▶ What needs to be done
Identify every line in the listing below that contains the word "Select", and copy each of those lines. Count a match only when the capitalization is the same.

─── Information provided

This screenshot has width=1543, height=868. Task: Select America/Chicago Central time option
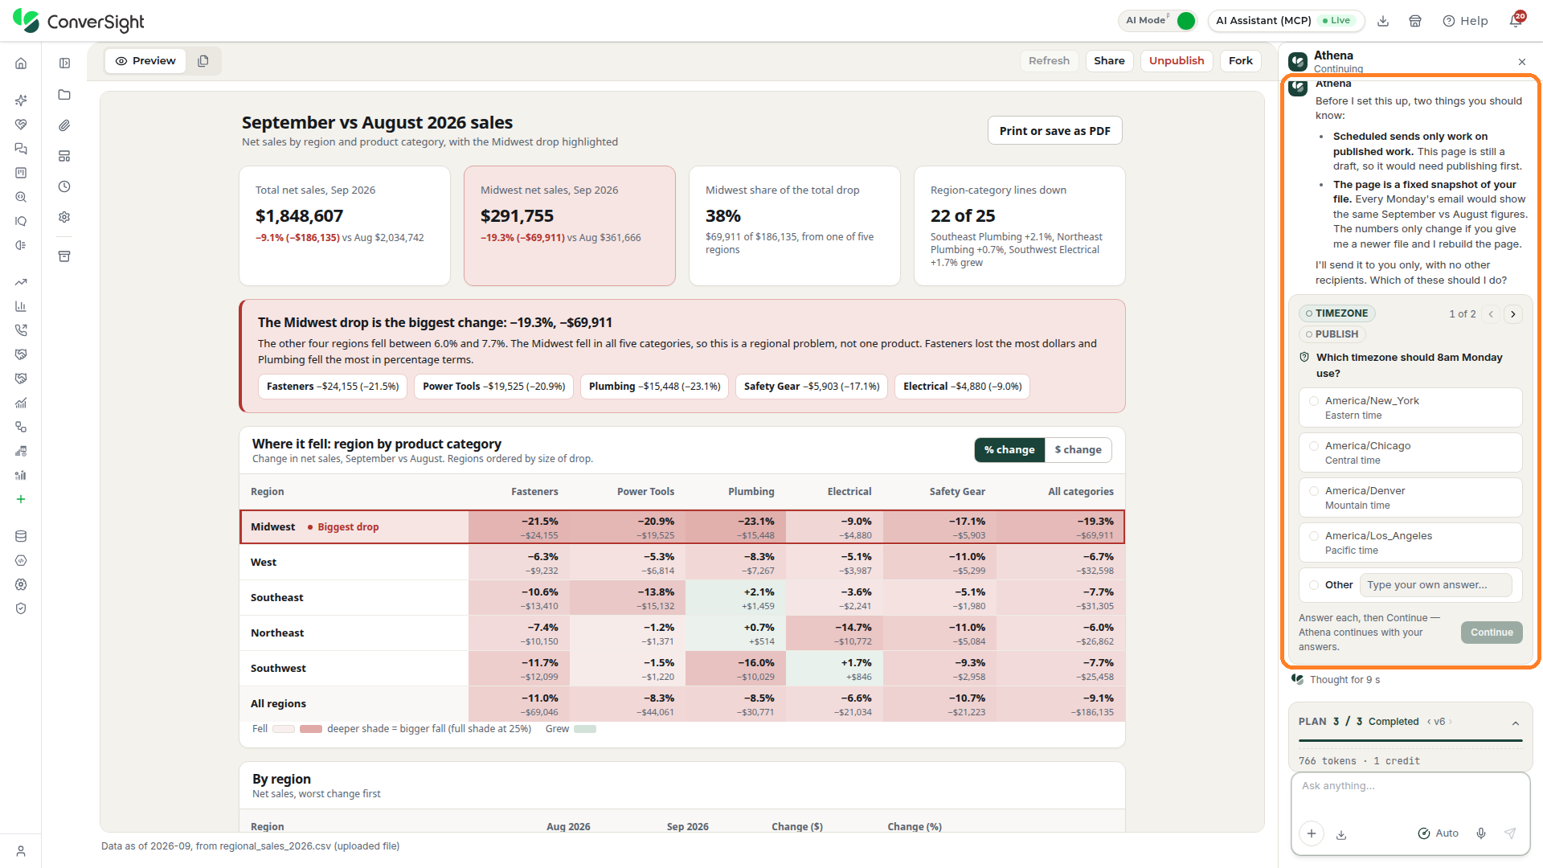pyautogui.click(x=1410, y=452)
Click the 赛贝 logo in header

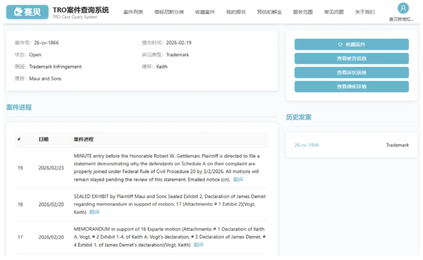point(27,11)
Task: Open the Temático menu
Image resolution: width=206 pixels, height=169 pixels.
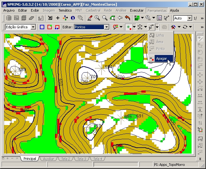Action: coord(65,10)
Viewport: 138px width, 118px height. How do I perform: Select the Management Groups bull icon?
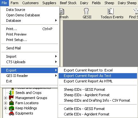[x=12, y=98]
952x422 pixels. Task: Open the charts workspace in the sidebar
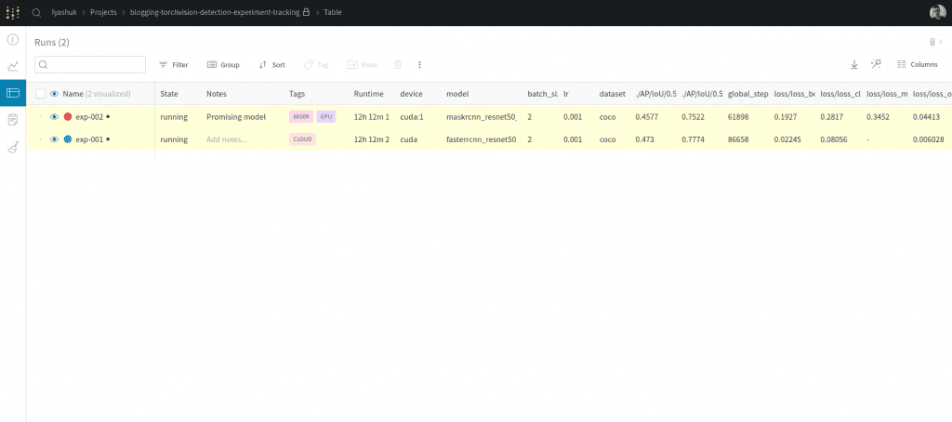click(13, 66)
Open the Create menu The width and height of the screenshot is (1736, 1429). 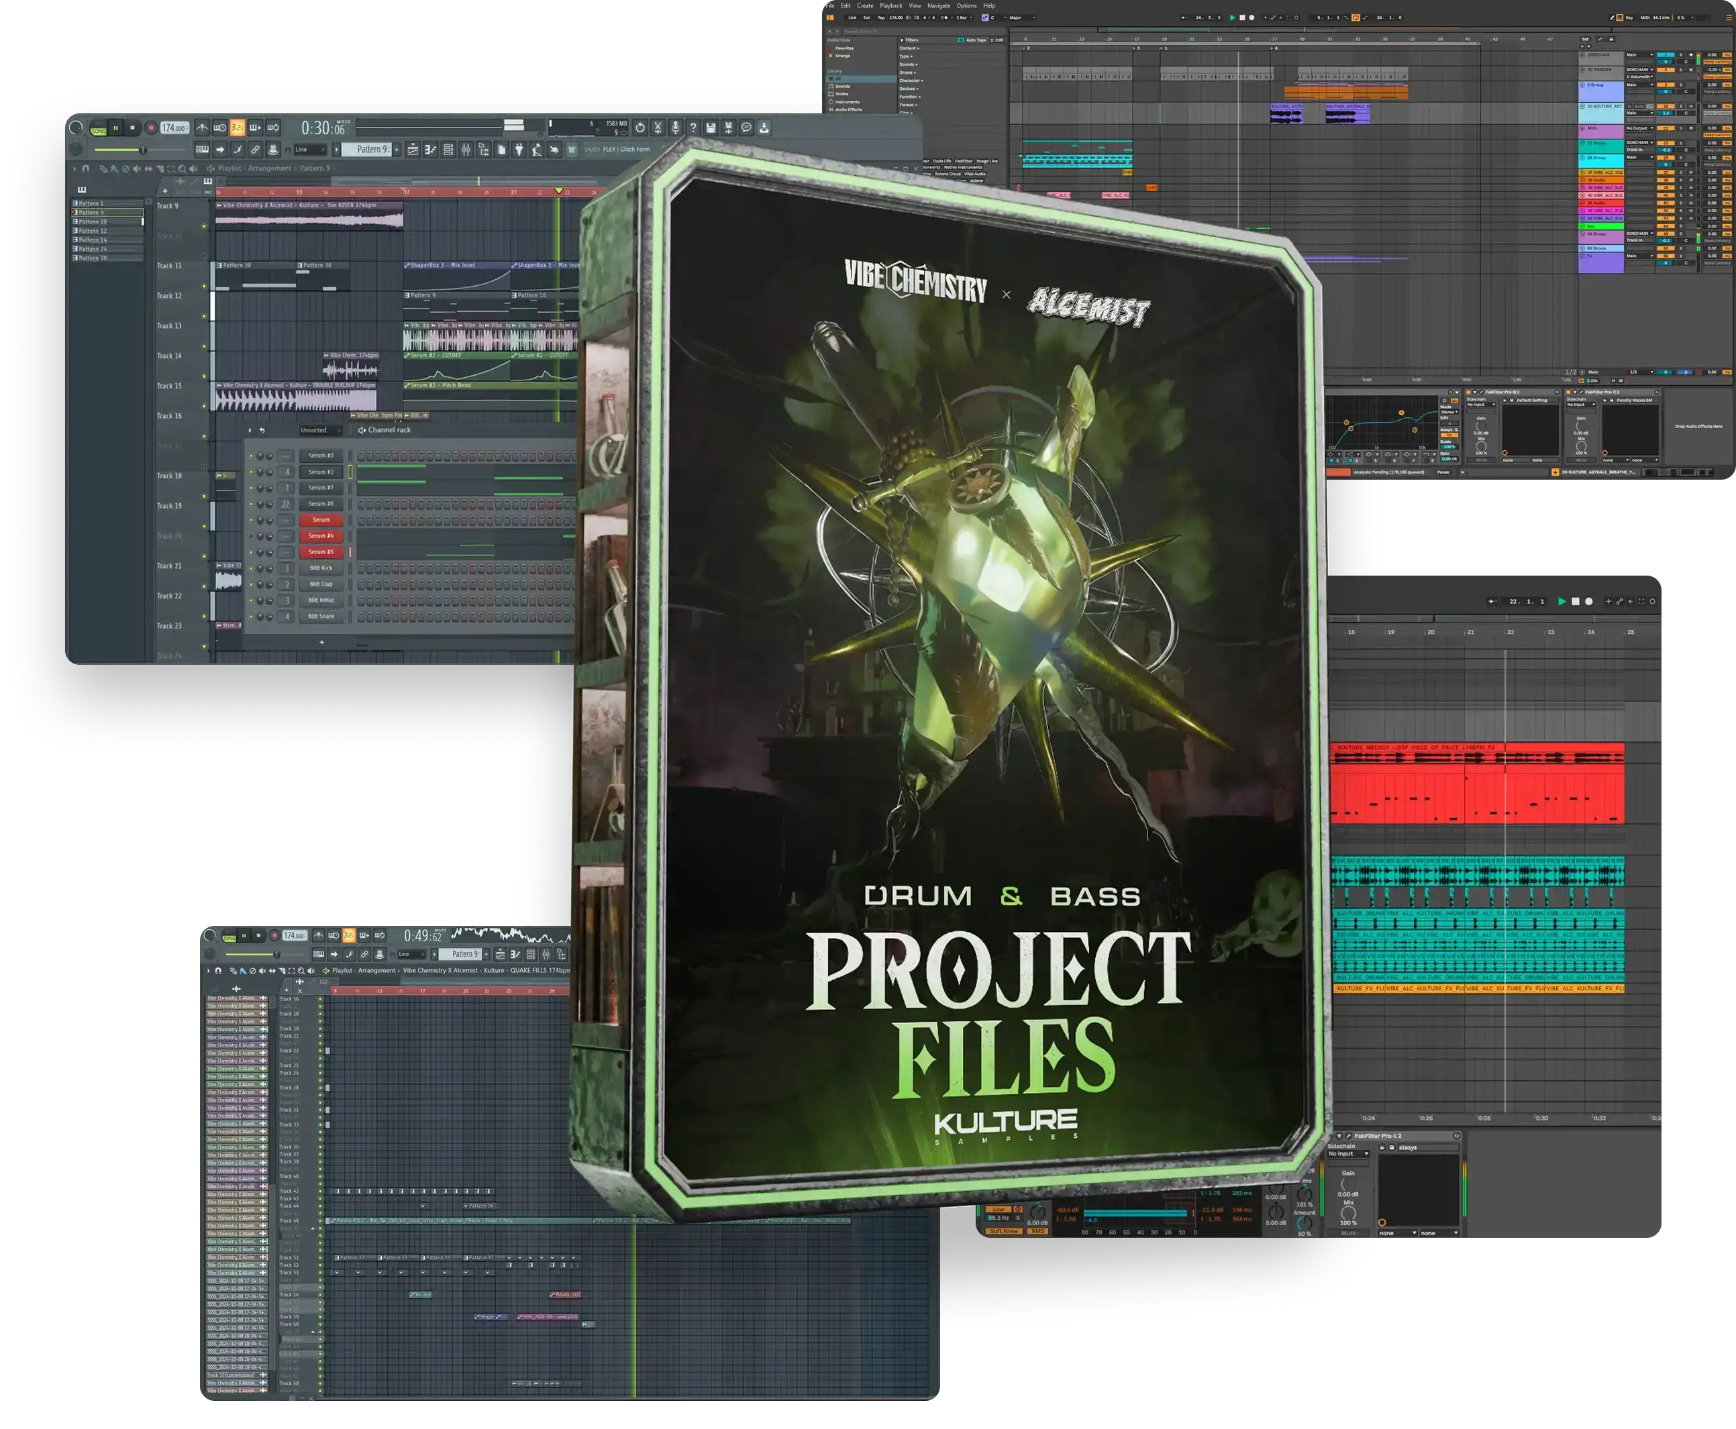click(x=865, y=6)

──────

▶ Complete output
This screenshot has width=1543, height=868. Task: Select America/Chicago Central time option
Viewport: 138px width, 118px height. How do I perform: Select the Management Groups bull icon?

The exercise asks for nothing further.